QUAPAW, Okla. – Two jobs are not enough for Tulsa Native Norman “Buddy” Thomas. Someday, he hopes to add a third job helping others who are deaf “chase their own passions and dreams.”
Thomas is shop manager at Metal Fab Trophy and Screen Printing in Miami. He also owns Tree of Liberty Bladecraft and Forge, a professional grade knife-making business recently featured in national Blade magazine.
He has made 200 knives or other weapons, but Thomas considers himself an apprentice.
His recent Facebook post describes one of his handcrafted knives currently for sale: “Small hunter forged from 1095 high carbon steel, sanded to a full flat mirror polish. The handle is red mallee burl cast in blue alumalite with a copper lanyard tube.”
Lots of hard work got Thomas selected as 2017 spokesperson for Disability Employment Awareness Month by the Oklahoma Department of Rehabilitation Services.
DRS is the state employment agency for Oklahomans with disabilities.
The annual Disability Employment Awareness Month event is celebrated each year in October.
It’s already a hot day when Thomas fires up his forge in the driveway of his Quapaw home to demonstrate the first stage in the knife-making process. He wears a heavy welder’s glove and expertly uses tongs to insert a mechanic’s box end wrench purchased at a flea market into the flames.
“I want to focus on getting the whole piece heated up,” he said through a sign language interpreter. ‘I’m trying to get the heat distribution even.”
Thomas, who uses a hearing aid, also communicates effectively with speech.
After the scrap steel glows orange, he takes it carefully from the forge and hammers it first on one side and then the other on an iron anvil wrapped in chains. Thomas then returns the metal piece to the forge and repeats the process again and again.
“I just shape it and manipulate it in the form of the knife I want,” he explained. “Then, once I’m done with it, I dip it into ‘the Quench,’ which is basically an oil solution – almost like a quick freeze if you will – that hardens it.”
After the profile of the blade is complete, Thomas will grind a bevel, sand, polish and sharpen the blade, while continuing the heat-treating process as needed.
He does not mass produce knives using blueprints or templates, but instead takes “an artist’s approach for each product so the finished result is different.”
“I just look at the knife and envision that knife, and I decide what feels right to me…,” he added. “I just start running different ideas though my head and then I browse different materials, (like) wood, turquoise and then I find what I want that fits my idea.”
Thomas plans to earn a Journeyman Smith and Master Smith ratings established by the American Bladesmith Society, which require passing a set of stringent tests to document that the knife-maker’s ability is among the best in the world.
Thomas, a 1999 graduate of DRS’ Oklahoma School for the Deaf, received guidance, counseling and hearing aids from DRS’ Vocational Rehabilitation counselors Robbin Rogers and Kristi Hutton.
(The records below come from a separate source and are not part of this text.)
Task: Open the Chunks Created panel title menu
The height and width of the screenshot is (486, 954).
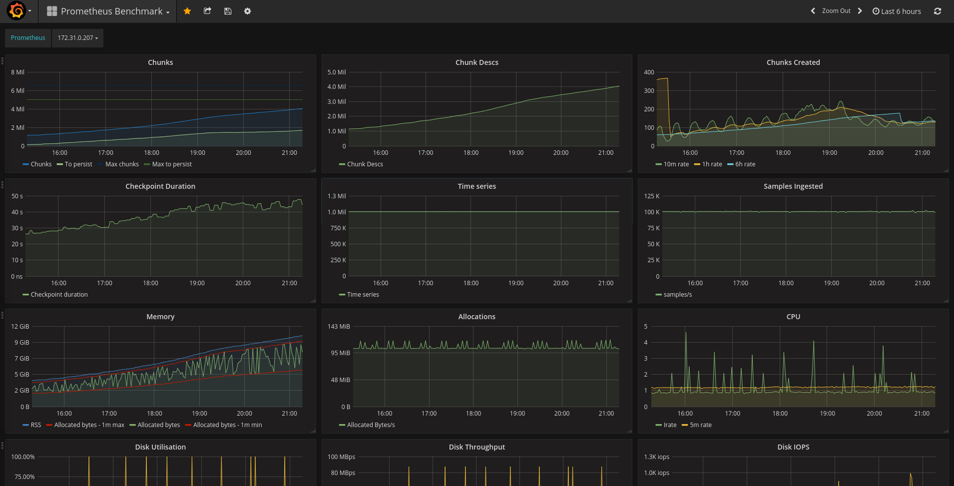Action: [x=793, y=62]
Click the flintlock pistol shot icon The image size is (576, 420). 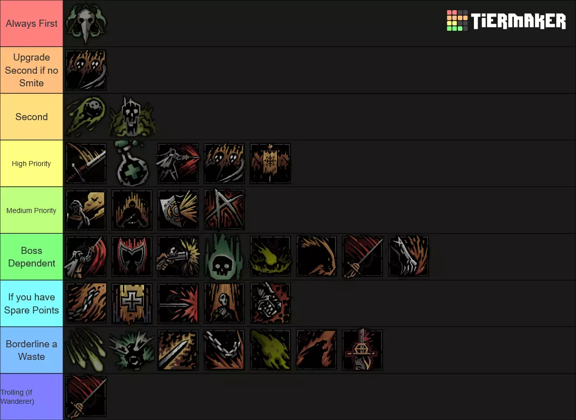[x=178, y=256]
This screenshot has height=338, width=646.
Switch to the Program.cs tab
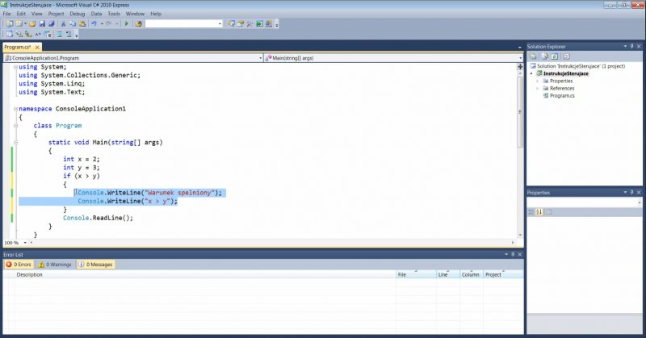17,48
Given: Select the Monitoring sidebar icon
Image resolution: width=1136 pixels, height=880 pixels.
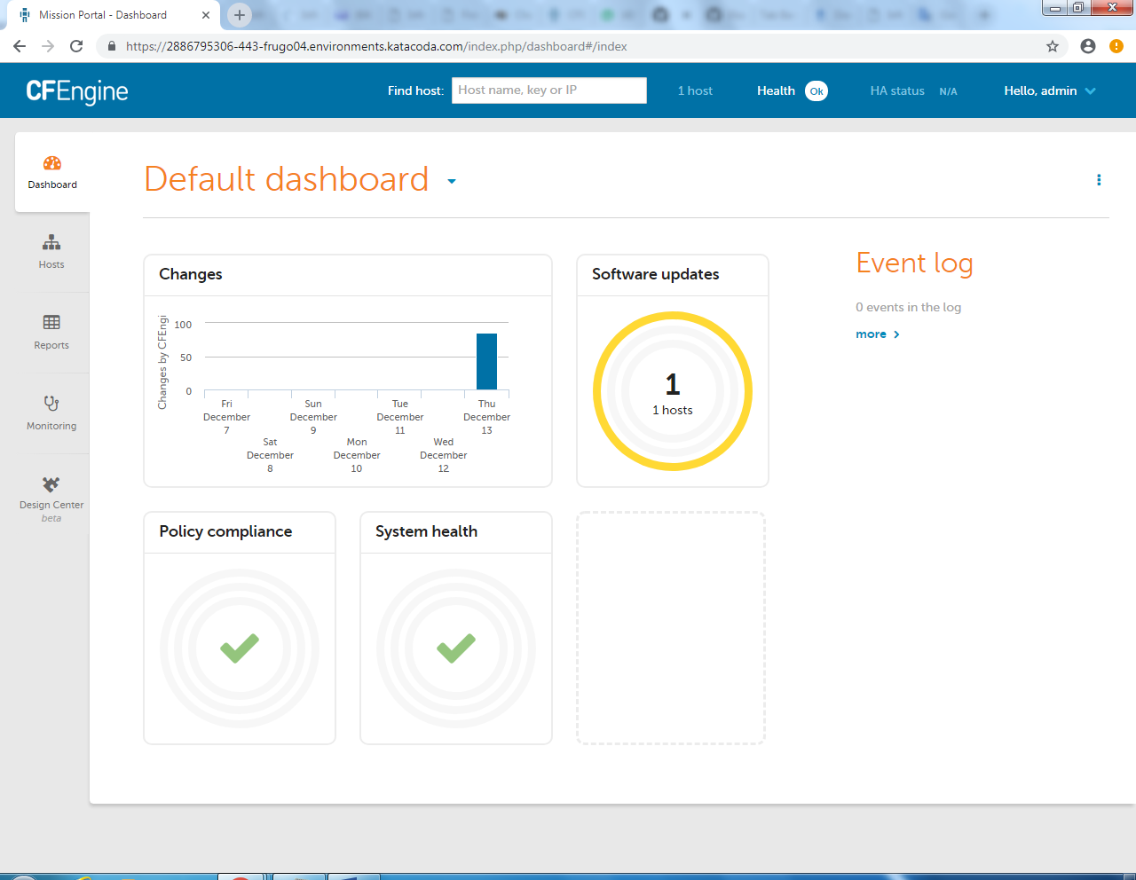Looking at the screenshot, I should [51, 413].
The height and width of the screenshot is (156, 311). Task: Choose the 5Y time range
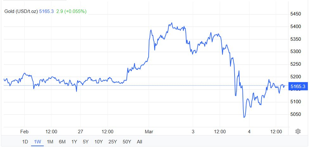pyautogui.click(x=86, y=142)
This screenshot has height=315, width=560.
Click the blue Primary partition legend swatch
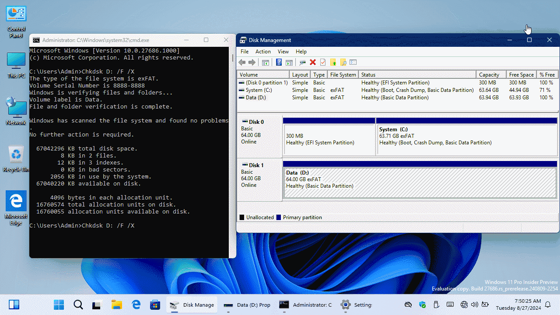click(x=279, y=217)
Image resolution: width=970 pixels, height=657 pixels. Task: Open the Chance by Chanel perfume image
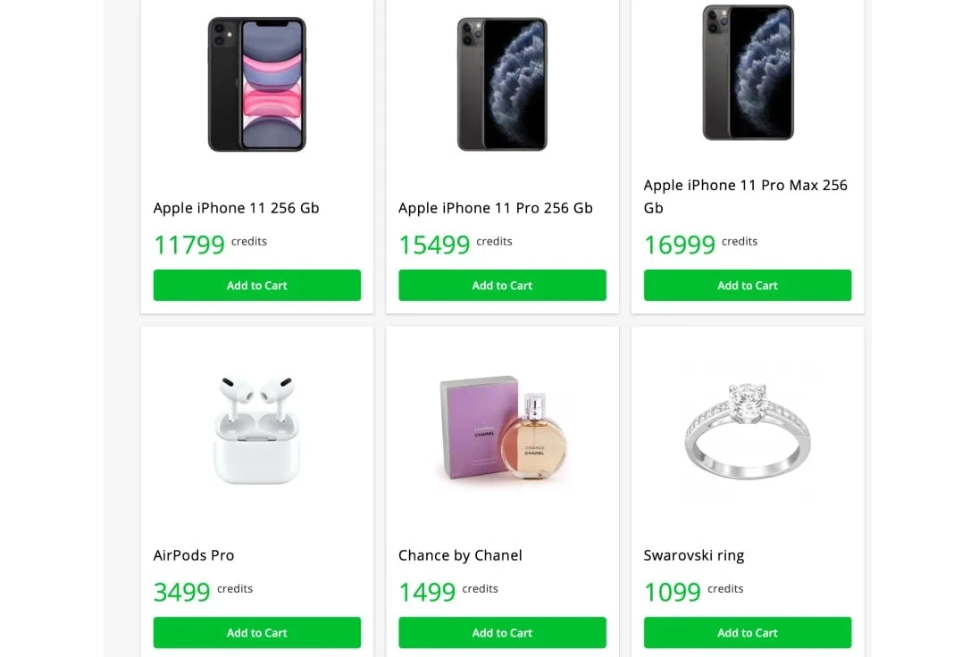click(502, 431)
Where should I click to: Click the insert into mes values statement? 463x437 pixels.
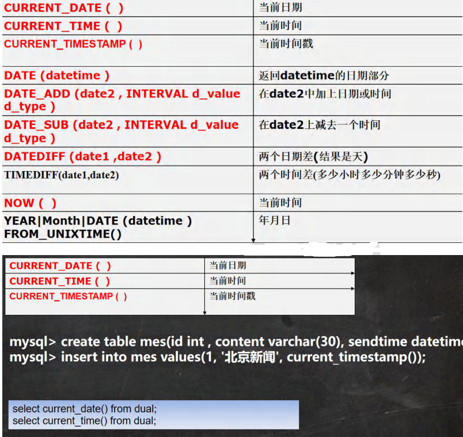pyautogui.click(x=218, y=358)
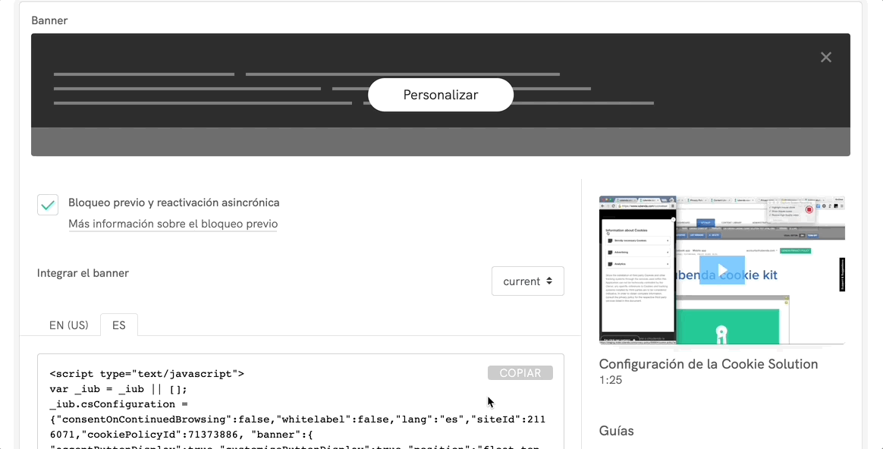Click the Personalizar button in the banner preview
883x449 pixels.
pyautogui.click(x=440, y=94)
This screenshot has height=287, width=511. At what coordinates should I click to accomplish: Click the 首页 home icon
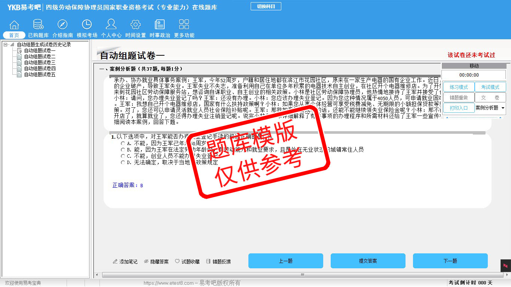pyautogui.click(x=14, y=25)
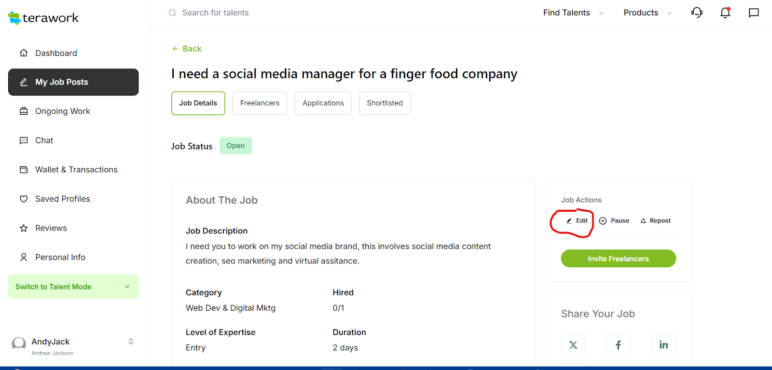The height and width of the screenshot is (370, 772).
Task: Click the AndyJack profile avatar
Action: click(x=19, y=344)
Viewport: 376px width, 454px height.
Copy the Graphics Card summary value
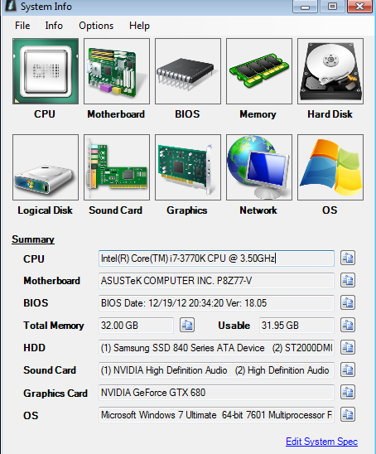pos(348,393)
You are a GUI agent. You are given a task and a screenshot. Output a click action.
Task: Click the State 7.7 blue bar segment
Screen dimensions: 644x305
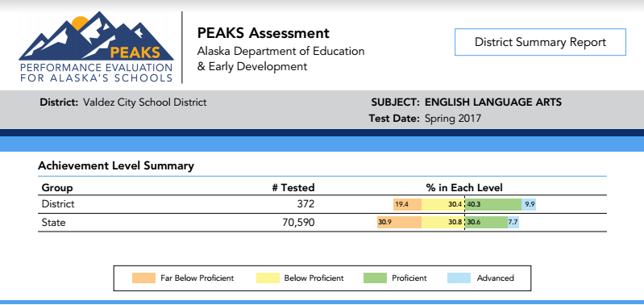click(513, 223)
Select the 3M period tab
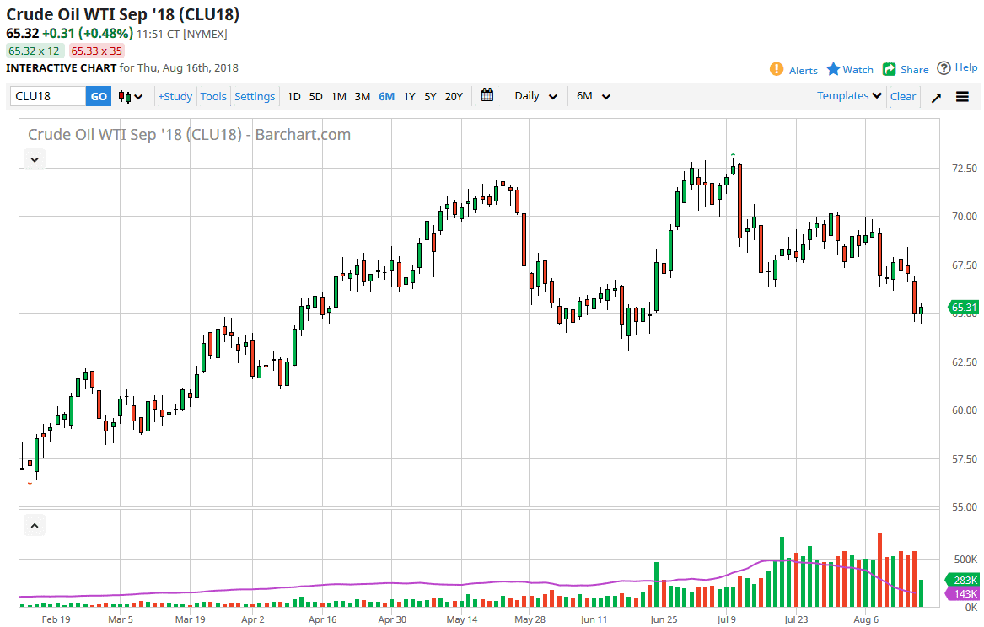The height and width of the screenshot is (627, 984). 363,96
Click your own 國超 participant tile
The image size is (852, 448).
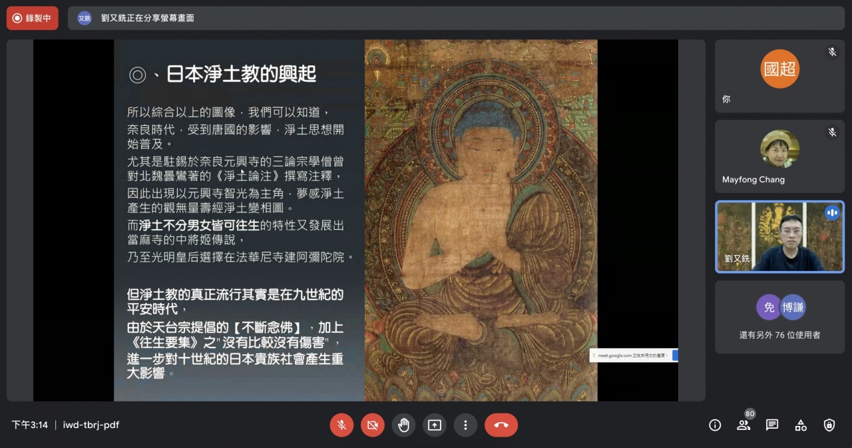[x=779, y=75]
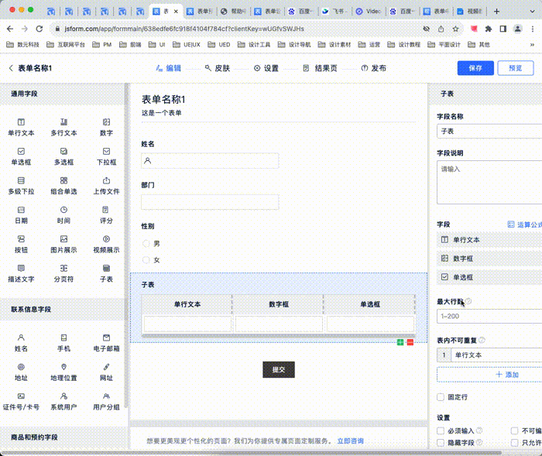Viewport: 542px width, 456px height.
Task: Select the 下拉框 field type icon
Action: click(106, 156)
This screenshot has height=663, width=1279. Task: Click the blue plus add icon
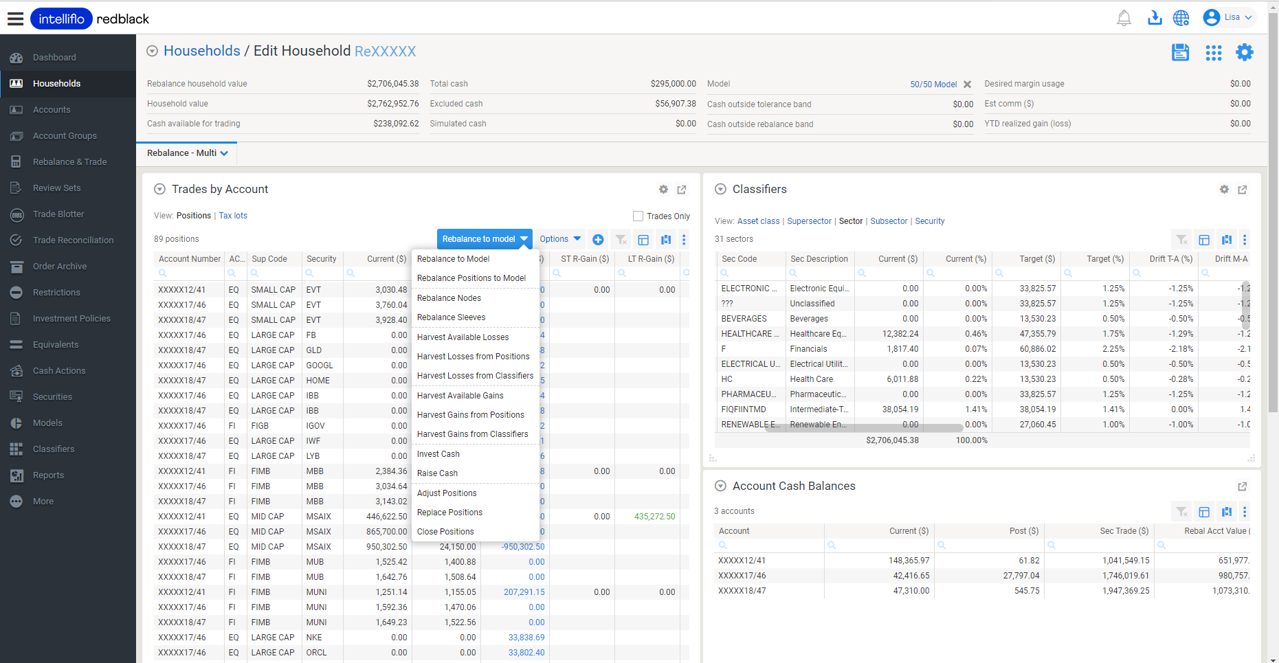click(598, 240)
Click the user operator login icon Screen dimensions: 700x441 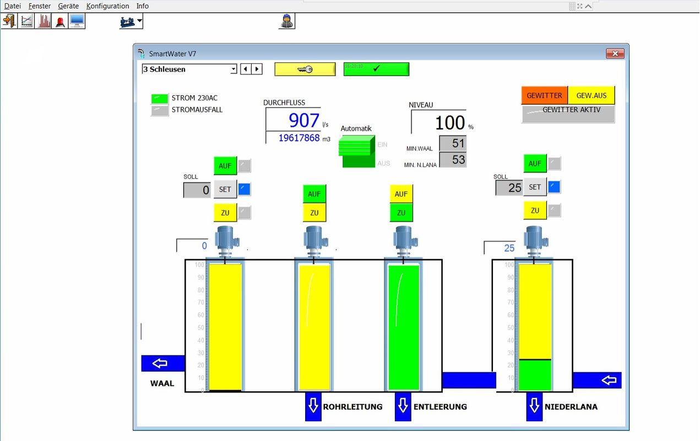(286, 21)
“I learned about metal fabrication and welding at Oklahoma School for the Deaf from Dwayne Bryant... and then Jimmy came along,” Thomas said. “I feel like OSD is where I credit most of my skills that I have today.”
Jimmy Joe “J. J.” McGill is currently OSD’s metal shop and welding teacher. Bryant is deceased.
A Tulsa native, Thomas first attended public school in his hometown.
“It was very tough being in that mainstream environment, trying to find your bearings … around people that were not always understanding and aware of my deaf culture.” he said. “It was a challenge, but when I moved to OSD, things greatly improved.”
Someday, Thomas hopes to share his bladecraft knowledge with others.
“I could be a liaison to provide that counsel, mentor people, especially deaf people, in this kind of work who might not know how to get their foot in the door,” Thomas explained.
Thomas and his wife, Sundae, have two daughters, Kaity who will be 10 and Anna who will be 13. Both have birthdays in October. Their first daughter passed away in 2002.
More than 320,500 working-age Oklahomans, ages18 to 64, have disabilities, according to 2015 American Community Survey by the U.S. Census Bureau. The statistics reveal that 24.5 percent of the disabled population are employed, compared to 66.9 percent of persons without disabilities.
“People with disabilities are the single largest and most diverse minority in the U.S.,” DRS Director Noel Tyler said. “That’s why we recognize the contributions of thousands of Oklahoma workers with disabilities like Buddy Thomas during Disability Employment Awareness Month.
“DRS and our Oklahoma Works partners are fully committed to achieving Access for All,” she added. “This means that all workers including those with disabilities should have equal opportunities to achieve employment and self-sufficiency.”
Last year, DRS helped 83,406 people with disabilities through all agency programs. Vocational Rehabilitation and Visual Services served 12,954 job-seekers and helped 2,125 Oklahomans go to work, earning an average yearly wage of $20,952.00. As a result, they became taxpayers, reducing the need for government assistance.